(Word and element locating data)
begin

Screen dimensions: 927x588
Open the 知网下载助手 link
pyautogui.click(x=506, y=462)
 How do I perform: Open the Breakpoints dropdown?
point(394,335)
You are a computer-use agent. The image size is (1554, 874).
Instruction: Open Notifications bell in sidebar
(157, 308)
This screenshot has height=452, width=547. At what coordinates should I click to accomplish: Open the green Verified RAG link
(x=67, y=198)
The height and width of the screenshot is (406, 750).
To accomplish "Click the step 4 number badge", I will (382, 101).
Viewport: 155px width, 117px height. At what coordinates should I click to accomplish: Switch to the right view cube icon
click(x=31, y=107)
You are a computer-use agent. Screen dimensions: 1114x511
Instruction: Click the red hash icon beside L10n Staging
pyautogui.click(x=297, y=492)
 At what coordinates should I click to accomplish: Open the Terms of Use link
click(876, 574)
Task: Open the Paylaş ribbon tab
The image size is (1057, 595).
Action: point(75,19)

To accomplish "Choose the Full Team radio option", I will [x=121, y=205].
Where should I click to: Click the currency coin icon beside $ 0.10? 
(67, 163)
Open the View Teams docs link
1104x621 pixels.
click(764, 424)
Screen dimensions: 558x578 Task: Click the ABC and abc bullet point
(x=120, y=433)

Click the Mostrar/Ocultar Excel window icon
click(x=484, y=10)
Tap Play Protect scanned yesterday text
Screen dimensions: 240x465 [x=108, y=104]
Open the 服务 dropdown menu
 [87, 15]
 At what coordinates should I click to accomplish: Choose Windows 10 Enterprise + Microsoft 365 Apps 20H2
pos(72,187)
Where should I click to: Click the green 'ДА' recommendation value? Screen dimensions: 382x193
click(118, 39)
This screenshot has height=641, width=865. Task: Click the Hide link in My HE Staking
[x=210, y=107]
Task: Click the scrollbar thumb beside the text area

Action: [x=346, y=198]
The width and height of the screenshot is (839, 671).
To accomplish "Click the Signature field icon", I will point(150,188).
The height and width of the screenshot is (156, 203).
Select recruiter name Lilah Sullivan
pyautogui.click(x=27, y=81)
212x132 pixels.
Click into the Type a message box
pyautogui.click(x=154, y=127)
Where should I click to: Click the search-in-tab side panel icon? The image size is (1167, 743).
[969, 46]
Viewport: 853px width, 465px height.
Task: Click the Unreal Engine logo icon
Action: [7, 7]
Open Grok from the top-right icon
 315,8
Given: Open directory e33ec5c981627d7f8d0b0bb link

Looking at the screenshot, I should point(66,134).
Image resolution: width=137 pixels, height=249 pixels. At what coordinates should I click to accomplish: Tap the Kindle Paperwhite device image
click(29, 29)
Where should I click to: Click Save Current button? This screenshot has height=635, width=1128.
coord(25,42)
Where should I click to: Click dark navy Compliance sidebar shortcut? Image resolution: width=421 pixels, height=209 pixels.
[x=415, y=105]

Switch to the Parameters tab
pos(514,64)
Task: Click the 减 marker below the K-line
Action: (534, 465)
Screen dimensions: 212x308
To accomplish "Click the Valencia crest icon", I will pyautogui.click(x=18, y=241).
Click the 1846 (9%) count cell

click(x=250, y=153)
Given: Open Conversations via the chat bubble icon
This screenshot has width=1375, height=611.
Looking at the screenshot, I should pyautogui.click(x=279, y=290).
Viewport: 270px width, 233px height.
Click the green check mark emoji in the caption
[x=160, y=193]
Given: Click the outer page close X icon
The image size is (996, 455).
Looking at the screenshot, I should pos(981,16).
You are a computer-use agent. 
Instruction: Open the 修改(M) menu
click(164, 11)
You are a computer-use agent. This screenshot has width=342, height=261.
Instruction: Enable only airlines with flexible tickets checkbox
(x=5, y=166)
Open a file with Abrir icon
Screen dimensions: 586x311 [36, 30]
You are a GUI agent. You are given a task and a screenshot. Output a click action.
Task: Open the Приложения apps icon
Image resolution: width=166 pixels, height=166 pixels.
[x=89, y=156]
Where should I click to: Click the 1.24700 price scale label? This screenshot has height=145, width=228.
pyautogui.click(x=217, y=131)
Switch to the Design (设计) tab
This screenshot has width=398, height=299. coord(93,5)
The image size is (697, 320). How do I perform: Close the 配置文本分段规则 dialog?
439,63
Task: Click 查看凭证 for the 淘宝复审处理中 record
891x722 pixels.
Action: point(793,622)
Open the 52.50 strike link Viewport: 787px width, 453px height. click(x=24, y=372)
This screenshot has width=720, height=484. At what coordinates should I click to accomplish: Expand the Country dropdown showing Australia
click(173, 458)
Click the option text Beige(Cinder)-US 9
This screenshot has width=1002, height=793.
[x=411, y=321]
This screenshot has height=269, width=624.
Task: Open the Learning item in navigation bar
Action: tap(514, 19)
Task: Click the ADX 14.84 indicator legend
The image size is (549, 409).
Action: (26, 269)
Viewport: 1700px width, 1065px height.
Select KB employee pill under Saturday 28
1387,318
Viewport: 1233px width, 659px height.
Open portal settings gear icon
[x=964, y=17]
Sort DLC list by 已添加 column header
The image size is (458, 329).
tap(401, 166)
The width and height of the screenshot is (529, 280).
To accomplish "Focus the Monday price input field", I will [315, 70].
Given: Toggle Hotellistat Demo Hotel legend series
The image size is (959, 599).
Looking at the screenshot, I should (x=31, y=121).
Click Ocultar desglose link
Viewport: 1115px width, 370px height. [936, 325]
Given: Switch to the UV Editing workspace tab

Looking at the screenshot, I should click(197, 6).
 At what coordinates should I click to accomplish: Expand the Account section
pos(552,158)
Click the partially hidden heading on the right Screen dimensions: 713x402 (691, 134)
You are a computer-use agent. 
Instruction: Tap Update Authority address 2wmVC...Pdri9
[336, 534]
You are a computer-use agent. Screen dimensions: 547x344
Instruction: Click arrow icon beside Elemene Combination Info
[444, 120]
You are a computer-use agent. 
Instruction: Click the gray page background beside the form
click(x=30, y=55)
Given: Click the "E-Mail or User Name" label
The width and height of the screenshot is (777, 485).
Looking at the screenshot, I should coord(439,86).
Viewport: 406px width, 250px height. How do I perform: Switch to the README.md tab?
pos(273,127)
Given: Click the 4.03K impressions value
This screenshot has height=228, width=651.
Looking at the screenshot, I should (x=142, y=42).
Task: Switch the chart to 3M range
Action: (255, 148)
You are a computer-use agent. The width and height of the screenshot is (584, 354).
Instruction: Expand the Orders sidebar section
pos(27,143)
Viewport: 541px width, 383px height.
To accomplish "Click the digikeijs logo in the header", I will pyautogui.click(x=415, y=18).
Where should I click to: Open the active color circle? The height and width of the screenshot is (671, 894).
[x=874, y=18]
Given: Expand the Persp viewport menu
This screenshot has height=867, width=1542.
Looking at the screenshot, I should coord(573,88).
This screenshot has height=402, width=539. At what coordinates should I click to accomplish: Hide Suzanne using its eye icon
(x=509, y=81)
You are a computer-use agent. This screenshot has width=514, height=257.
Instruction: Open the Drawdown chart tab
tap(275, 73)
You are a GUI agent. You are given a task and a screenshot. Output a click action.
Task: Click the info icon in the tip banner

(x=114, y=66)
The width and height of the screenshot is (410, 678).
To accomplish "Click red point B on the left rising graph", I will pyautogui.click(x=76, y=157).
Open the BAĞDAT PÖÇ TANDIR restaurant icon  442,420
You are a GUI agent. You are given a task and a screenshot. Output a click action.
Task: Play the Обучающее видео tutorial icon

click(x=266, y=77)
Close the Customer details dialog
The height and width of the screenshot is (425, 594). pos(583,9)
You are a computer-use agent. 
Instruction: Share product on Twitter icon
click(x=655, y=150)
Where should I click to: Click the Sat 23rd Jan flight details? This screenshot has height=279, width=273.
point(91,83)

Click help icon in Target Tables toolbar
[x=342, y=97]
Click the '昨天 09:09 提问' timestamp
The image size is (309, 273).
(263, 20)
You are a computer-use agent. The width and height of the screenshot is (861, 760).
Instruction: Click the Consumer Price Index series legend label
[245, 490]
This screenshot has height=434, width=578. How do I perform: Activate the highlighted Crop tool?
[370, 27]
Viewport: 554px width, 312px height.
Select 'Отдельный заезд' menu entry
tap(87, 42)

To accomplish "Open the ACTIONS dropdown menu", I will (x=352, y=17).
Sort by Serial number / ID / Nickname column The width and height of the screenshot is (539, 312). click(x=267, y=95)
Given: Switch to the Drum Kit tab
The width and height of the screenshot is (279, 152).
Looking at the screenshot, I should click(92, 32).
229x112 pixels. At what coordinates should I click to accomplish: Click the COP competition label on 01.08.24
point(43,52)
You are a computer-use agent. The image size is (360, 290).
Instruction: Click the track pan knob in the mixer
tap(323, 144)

end

(Task objective): Can you give the lines from the one with "The width and height of the screenshot is (410, 678)." up to and including the one with "click(x=655, y=150)" again, substituting "Facebook" for "Twitter" and changing nothing else?

(Answer to this problem):
The width and height of the screenshot is (410, 678).
To accomplish "Click red point B on the left rising graph", I will pyautogui.click(x=76, y=157).
Open the BAĞDAT PÖÇ TANDIR restaurant icon  442,420
You are a GUI agent. You are given a task and a screenshot. Output a click action.
Task: Play the Обучающее видео tutorial icon

click(x=266, y=77)
Close the Customer details dialog
The height and width of the screenshot is (425, 594). pos(583,9)
You are a computer-use agent. 
Instruction: Share product on Facebook icon
click(x=655, y=150)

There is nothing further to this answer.